Morgan’s voice called after her as she escaped down the hall, but she didn’t look back. The elevator dinged, and the pizza delivery boy stepped off a fuller car.

Instead of entering the ascending lift, she slammed her palms against the stairwell door, shoving the heavy fireproof door open. It banged hard against the opposite wall. Her boots pounded down the concrete stairs, one flight after the next, until her lungs burned and her shins and knees ached. She shoved through the final stairwell door when she reached the ground floor. She could faintly hear a building staff member calling to her, yelling something about her needing to sign out, but she ignored his protest.

She was outside before the doorman could open the door for her. Beyond the condo’s shallow awning, the rain continued, and she had no umbrella. She flipped up the hood of her jacket, but it offered minimal protection as gusts of wind bent the raindrops, slanting their trajectory as they fell to the ground.

She squinted her eyes as large raindrops pelted her face; she didn’t mind the weather. Her face would have been wet anyway. At least now she had no way of knowing where the rain stopped and her tears began.

She threw up her arm and tracked down another yellow taxi. She refused to turn back and look to see if Morgan was coming after her. What would she have done if Morgan had chased, and how would she have felt if there was no one chasing?

The taxi was warm and dry, and it smelled like leather cleaner.

“Chicago O’Hare, please,” she told the driver.

She leaned her head against the rear passenger window and closed her eyes. It had been a foolish dream. She realized that now. A multitude of emotions washed over her and she sucked in a ragged breath. She felt embarrassed by her impulsiveness and foolish that she had assumed what she and Morgan had shared in the realm could translate into the waking world. Succubi weren’t allowed dreams of their own; they could only fulfill others’.

EPILOGUE

 

The sun blistered down on the blacktop. The heat reflected back in visible waves that hovered above the runway pavement. Niall Price peeled off his blazer and folded it over one arm. He thought the outerwear made him look more imposing, but he was starting to wither under the intensity of the Los Angeles sun.
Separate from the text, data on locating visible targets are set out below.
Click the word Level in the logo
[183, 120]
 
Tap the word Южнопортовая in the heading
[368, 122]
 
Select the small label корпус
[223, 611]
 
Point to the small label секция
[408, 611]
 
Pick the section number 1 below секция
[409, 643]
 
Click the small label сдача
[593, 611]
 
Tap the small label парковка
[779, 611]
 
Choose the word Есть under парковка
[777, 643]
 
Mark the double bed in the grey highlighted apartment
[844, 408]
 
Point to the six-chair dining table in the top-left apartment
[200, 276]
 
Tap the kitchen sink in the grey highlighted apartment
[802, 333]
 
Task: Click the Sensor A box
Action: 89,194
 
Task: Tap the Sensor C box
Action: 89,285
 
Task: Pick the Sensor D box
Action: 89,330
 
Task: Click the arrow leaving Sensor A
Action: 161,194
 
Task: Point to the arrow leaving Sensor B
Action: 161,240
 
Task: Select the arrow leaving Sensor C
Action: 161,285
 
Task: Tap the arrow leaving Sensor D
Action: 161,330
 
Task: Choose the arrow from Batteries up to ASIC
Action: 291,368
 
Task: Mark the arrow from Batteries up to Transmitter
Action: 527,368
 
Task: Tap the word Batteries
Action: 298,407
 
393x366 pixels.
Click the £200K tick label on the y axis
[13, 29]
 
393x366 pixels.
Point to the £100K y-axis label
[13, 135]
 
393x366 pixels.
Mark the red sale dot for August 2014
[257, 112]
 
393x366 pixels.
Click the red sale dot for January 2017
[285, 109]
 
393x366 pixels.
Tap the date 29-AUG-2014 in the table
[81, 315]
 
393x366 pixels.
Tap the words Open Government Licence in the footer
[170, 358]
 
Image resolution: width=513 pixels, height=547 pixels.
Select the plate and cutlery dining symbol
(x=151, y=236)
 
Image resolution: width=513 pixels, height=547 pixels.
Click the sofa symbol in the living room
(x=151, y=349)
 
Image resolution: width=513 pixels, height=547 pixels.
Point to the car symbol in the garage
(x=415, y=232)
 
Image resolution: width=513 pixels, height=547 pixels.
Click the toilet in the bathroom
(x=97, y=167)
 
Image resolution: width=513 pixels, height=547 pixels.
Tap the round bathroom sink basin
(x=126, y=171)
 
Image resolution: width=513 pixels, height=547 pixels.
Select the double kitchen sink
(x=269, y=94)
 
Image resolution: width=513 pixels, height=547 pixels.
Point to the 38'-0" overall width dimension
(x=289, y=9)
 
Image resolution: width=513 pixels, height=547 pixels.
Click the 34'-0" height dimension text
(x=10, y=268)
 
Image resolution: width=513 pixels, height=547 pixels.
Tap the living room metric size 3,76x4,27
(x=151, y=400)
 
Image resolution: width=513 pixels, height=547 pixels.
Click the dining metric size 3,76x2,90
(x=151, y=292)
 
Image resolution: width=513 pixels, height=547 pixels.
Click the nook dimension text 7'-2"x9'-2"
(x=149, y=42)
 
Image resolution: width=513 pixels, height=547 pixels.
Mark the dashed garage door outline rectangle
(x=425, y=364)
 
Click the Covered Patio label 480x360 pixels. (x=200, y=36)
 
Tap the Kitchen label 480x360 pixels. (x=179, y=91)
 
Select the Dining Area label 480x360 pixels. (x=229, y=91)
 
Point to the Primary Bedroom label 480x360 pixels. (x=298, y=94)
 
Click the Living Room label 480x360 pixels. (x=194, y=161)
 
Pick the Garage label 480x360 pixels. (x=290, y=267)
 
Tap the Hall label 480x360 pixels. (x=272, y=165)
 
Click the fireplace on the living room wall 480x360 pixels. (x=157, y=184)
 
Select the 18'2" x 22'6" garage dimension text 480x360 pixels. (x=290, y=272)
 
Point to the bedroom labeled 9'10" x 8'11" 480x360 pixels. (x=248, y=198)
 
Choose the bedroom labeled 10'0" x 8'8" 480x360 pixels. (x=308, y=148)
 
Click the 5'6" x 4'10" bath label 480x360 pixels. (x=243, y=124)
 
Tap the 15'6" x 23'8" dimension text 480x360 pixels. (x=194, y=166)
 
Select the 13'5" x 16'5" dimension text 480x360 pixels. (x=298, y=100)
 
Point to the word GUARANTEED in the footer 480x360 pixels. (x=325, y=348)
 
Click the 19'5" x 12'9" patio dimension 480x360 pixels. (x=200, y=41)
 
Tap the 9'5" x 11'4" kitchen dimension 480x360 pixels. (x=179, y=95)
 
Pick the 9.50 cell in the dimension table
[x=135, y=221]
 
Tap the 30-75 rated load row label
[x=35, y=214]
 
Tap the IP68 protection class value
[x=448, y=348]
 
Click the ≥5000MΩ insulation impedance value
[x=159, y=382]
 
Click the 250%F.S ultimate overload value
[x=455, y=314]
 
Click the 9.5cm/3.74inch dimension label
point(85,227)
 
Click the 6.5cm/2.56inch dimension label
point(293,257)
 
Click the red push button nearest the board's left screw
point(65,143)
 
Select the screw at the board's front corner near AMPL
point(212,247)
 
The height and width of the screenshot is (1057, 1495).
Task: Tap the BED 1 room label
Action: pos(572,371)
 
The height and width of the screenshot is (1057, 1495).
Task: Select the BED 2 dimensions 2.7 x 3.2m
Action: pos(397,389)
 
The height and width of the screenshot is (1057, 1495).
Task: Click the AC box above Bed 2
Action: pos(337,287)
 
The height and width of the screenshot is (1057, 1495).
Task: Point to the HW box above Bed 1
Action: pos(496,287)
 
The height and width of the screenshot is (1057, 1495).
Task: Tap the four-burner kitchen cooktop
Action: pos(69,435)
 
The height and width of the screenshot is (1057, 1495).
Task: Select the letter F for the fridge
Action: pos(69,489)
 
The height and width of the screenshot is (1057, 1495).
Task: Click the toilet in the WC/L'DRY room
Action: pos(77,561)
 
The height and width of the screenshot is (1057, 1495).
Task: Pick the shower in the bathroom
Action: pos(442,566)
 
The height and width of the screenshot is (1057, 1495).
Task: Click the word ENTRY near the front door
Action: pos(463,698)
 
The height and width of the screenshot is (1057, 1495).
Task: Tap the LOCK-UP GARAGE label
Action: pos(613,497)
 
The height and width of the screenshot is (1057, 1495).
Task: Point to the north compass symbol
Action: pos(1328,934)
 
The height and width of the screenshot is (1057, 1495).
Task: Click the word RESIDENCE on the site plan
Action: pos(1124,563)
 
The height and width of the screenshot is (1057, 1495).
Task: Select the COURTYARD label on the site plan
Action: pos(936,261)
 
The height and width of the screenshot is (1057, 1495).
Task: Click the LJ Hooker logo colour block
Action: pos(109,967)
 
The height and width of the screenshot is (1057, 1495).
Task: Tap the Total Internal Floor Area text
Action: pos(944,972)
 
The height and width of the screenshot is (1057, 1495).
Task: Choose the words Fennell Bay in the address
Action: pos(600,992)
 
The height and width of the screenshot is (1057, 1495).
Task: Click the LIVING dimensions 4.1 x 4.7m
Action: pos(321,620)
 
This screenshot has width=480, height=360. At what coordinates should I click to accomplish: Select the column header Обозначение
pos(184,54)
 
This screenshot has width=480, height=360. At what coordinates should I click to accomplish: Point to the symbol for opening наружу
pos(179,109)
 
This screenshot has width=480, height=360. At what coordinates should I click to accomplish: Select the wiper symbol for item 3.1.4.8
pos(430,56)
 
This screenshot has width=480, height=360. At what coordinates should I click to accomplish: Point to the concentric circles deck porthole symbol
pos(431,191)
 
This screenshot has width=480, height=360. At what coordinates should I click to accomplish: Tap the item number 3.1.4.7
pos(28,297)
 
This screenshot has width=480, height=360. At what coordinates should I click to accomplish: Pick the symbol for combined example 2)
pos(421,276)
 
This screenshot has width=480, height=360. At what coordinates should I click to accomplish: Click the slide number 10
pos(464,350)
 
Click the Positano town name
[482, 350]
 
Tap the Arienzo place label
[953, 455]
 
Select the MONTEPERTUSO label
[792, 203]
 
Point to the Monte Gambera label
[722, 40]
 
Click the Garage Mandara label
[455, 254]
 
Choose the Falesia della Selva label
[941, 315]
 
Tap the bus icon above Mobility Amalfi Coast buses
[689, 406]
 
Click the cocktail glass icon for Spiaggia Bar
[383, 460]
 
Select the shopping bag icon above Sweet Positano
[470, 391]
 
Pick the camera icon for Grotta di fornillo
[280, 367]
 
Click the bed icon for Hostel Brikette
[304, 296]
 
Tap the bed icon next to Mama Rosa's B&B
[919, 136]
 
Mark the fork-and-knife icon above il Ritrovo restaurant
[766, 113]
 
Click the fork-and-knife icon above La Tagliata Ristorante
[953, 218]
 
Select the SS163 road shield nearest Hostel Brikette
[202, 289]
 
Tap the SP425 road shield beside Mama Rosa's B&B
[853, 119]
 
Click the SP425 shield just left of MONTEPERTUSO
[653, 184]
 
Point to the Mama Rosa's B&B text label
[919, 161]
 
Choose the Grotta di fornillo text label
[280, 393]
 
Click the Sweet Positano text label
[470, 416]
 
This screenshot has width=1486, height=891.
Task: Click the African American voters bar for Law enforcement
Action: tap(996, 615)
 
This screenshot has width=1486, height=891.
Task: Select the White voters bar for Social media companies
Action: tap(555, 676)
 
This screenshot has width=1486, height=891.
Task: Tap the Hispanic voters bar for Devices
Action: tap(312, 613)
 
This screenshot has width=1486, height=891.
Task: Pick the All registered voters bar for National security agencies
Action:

The jet engines of the private plane parked in his direct line of vision slowed before coming to a complete stop. A door swung open toward the tarmac, followed by a short series of stairs. Niall approached the private charter and held out his hand to help the passenger inside disembark.

The woman slipped on oversized sunglasses and peered up into the sky. “I hate this city,” she sniffed, taking in her surroundings. “It’s like the worst of humanity congregated in one convenient location.”